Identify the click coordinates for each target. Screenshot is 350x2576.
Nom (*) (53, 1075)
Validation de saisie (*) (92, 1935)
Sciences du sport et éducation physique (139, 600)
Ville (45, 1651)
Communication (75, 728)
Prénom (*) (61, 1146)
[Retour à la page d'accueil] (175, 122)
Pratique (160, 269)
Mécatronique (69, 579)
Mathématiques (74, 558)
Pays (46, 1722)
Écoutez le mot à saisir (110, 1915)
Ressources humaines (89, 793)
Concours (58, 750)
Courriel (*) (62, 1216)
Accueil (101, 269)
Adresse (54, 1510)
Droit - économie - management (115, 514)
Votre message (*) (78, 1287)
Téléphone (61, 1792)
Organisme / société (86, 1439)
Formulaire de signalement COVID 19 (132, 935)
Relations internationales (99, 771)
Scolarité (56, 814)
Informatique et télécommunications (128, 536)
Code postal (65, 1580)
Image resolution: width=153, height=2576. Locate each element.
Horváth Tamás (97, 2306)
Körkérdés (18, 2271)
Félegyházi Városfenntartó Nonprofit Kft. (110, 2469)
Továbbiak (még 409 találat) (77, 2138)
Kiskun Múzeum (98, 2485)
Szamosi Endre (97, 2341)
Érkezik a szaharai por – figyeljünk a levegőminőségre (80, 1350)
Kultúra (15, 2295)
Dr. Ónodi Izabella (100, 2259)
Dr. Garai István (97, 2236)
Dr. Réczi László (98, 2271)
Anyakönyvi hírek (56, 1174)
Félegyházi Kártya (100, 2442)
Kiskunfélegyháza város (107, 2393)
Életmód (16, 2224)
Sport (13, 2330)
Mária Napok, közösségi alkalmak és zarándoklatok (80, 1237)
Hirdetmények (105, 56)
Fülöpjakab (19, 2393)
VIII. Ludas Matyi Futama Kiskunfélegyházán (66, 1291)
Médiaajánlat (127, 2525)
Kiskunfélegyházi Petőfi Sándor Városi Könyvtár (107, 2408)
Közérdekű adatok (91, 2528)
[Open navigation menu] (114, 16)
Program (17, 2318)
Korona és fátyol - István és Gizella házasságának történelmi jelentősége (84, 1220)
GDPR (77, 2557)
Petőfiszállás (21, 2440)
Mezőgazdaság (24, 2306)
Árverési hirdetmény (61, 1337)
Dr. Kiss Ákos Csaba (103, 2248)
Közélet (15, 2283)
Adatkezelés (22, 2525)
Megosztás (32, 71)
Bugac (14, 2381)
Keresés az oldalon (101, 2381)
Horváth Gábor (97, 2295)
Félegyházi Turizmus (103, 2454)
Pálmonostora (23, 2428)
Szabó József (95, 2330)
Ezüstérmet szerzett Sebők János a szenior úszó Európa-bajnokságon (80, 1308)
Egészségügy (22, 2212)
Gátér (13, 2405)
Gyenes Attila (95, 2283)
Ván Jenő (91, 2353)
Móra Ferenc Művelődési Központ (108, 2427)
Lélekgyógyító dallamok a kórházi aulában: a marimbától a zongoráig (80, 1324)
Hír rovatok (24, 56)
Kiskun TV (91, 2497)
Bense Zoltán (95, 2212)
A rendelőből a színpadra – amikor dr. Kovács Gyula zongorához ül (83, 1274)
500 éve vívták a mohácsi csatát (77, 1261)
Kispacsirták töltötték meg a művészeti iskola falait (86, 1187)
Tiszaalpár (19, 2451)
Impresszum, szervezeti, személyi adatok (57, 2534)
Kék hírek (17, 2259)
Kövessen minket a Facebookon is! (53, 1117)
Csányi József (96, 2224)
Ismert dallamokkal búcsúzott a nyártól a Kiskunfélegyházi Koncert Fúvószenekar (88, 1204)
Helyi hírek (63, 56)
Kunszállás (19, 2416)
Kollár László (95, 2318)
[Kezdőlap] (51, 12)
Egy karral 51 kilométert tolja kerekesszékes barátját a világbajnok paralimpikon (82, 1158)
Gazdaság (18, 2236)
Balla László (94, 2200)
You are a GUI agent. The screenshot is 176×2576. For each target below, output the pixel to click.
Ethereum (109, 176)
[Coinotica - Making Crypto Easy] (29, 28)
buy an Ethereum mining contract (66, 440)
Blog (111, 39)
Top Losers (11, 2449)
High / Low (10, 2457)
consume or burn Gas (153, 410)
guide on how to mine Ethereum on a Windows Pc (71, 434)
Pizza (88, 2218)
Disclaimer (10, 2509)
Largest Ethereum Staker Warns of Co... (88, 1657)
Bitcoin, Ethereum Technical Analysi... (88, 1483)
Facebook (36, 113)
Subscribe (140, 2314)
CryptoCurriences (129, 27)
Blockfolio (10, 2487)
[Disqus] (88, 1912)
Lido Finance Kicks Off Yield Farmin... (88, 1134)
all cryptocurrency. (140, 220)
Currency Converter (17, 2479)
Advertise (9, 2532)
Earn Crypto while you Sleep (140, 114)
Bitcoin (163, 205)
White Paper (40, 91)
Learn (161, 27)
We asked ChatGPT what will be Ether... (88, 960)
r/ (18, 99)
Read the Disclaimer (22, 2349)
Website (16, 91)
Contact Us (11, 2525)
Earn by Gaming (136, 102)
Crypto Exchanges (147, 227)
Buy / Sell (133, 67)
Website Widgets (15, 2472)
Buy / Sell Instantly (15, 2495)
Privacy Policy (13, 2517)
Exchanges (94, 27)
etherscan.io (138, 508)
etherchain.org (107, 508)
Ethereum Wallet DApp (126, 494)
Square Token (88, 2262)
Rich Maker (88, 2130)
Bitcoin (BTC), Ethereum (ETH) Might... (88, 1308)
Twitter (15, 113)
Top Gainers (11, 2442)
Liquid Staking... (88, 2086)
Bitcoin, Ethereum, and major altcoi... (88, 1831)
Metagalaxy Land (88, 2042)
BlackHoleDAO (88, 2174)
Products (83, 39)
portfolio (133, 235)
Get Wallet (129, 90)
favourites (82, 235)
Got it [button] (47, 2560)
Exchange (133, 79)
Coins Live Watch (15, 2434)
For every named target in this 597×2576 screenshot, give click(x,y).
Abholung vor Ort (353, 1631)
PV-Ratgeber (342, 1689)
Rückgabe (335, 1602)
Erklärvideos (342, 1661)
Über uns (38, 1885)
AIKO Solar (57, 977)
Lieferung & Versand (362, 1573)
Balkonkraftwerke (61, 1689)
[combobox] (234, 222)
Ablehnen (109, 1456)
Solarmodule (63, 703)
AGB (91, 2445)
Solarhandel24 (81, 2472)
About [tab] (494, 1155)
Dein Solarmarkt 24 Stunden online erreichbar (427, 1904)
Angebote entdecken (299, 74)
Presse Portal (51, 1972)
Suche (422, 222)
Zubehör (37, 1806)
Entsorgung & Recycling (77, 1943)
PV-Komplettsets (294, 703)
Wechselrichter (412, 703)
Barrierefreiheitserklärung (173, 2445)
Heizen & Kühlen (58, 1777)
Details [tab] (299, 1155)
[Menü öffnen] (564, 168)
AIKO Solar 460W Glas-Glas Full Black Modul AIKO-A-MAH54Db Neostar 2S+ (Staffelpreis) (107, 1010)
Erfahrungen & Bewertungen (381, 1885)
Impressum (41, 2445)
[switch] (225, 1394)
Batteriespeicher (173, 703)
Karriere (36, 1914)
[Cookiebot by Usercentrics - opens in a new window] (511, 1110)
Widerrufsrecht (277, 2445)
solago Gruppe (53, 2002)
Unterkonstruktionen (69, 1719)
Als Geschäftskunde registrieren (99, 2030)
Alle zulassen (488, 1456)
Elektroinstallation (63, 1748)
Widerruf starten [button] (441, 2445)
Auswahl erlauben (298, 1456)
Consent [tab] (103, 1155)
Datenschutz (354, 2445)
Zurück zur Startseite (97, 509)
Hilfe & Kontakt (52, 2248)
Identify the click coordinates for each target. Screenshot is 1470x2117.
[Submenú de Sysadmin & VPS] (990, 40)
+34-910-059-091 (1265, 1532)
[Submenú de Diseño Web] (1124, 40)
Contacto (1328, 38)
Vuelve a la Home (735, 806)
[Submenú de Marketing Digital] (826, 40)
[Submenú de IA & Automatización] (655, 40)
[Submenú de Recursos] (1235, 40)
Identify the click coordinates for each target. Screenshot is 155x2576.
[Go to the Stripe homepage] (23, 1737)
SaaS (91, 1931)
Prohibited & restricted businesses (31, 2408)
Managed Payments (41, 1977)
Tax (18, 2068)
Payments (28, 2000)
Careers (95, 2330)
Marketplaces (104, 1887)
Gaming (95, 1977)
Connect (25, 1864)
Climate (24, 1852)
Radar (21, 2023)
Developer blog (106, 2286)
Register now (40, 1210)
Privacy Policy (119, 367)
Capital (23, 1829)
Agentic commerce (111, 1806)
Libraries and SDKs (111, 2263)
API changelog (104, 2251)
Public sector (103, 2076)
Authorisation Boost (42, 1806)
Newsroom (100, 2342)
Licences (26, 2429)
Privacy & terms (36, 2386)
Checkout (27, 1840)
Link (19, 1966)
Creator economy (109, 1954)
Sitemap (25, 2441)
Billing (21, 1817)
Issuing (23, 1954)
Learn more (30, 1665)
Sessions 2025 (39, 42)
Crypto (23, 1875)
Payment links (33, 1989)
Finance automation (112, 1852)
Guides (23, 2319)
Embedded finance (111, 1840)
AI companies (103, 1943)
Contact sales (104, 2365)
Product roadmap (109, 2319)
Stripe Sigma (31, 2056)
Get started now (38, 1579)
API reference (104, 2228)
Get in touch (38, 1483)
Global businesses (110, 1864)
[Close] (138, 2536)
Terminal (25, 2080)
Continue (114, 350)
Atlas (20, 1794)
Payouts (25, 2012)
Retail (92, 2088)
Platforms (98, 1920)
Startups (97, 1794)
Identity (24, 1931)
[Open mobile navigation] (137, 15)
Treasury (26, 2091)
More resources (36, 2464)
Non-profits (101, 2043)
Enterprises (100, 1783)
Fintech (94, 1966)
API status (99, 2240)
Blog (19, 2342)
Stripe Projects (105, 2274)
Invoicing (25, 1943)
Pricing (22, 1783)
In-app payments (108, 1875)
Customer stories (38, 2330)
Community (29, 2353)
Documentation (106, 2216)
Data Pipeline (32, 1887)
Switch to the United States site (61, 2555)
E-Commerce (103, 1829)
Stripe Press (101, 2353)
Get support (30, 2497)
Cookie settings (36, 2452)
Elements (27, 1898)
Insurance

○ ○ ○ ○ ○

▶ Task directions
Among the entries above, find the line with "Gazdaság (18, 2236)" and the line with "Lido Finance Kicks"; give again exactly these two lines and all lines between them.

▶ Written solution
Gazdaság (18, 2236)
Balla László (94, 2200)
You are a GUI agent. The screenshot is 176×2576. For each target below, output the pixel to click.
Ethereum (109, 176)
[Coinotica - Making Crypto Easy] (29, 28)
buy an Ethereum mining contract (66, 440)
Blog (111, 39)
Top Losers (11, 2449)
High / Low (10, 2457)
consume or burn Gas (153, 410)
guide on how to mine Ethereum on a Windows Pc (71, 434)
Pizza (88, 2218)
Disclaimer (10, 2509)
Largest Ethereum Staker Warns of Co... (88, 1657)
Bitcoin, Ethereum Technical Analysi... (88, 1483)
Facebook (36, 113)
Subscribe (140, 2314)
CryptoCurriences (129, 27)
Blockfolio (10, 2487)
[Disqus] (88, 1912)
Lido Finance Kicks Off Yield Farmin... (88, 1134)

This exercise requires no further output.